(Element and text location data)
○ ○ ○ ○ ○
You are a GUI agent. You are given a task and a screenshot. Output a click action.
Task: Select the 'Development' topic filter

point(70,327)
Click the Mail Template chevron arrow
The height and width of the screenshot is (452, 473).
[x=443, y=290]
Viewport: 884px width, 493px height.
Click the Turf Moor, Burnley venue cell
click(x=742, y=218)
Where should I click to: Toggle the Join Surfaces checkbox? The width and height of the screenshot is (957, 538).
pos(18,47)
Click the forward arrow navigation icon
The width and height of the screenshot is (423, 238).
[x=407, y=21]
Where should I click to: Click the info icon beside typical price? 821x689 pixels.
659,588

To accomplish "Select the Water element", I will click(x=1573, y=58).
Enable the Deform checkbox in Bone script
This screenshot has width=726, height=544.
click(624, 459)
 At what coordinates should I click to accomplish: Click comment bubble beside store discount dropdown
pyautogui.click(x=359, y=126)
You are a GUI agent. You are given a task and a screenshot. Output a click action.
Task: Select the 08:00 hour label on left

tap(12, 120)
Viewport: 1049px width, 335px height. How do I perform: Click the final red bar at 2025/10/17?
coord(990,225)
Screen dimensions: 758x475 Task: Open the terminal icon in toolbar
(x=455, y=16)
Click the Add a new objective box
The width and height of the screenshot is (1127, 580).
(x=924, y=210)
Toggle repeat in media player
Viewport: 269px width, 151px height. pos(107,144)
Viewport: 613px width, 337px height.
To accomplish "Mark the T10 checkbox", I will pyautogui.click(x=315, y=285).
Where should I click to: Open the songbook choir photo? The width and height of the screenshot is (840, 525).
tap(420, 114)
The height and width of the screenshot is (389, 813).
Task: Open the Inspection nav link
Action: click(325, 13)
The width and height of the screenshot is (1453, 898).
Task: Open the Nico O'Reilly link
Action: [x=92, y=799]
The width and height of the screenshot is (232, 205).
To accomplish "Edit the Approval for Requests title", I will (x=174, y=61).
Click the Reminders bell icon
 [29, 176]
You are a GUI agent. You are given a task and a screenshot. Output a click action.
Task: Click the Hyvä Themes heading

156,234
○ ○ ○ ○ ○
Rewrite the rows above, substituting "interface agent" for every occurrence of "GUI agent" and leaving everything else unchanged.

You are a interface agent. You are given a task and a screenshot. Output a click action.
Task: Select the 'Development' topic filter

point(70,327)
Click the Mail Template chevron arrow
The height and width of the screenshot is (452, 473).
[x=443, y=290]
Viewport: 884px width, 493px height.
Click the Turf Moor, Burnley venue cell
click(x=742, y=218)
Where should I click to: Toggle the Join Surfaces checkbox? The width and height of the screenshot is (957, 538).
pos(18,47)
Click the forward arrow navigation icon
The width and height of the screenshot is (423, 238).
[x=407, y=21]
Where should I click to: Click the info icon beside typical price? 821x689 pixels.
659,588

To accomplish "Select the Water element", I will click(x=1573, y=58).
Enable the Deform checkbox in Bone script
This screenshot has width=726, height=544.
click(624, 459)
 At what coordinates should I click to accomplish: Click comment bubble beside store discount dropdown
pyautogui.click(x=359, y=126)
You are a interface agent. You are given a task and a screenshot. Output a click action.
Task: Select the 08:00 hour label on left

tap(12, 120)
Viewport: 1049px width, 335px height. How do I perform: Click the final red bar at 2025/10/17?
coord(990,225)
Screen dimensions: 758x475 Task: Open the terminal icon in toolbar
(x=455, y=16)
Click the Add a new objective box
The width and height of the screenshot is (1127, 580).
(x=924, y=210)
Toggle repeat in media player
Viewport: 269px width, 151px height. pos(107,144)
Viewport: 613px width, 337px height.
To accomplish "Mark the T10 checkbox", I will pyautogui.click(x=315, y=285).
Where should I click to: Open the songbook choir photo? The width and height of the screenshot is (840, 525).
tap(420, 114)
The height and width of the screenshot is (389, 813).
Task: Open the Inspection nav link
Action: click(325, 13)
The width and height of the screenshot is (1453, 898).
Task: Open the Nico O'Reilly link
Action: [x=92, y=799]
The width and height of the screenshot is (232, 205).
To accomplish "Edit the Approval for Requests title", I will (x=174, y=61).
Click the Reminders bell icon
 [29, 176]
You are a interface agent. You are given a task and a screenshot. Output a click action.
Task: Click the Hyvä Themes heading

156,234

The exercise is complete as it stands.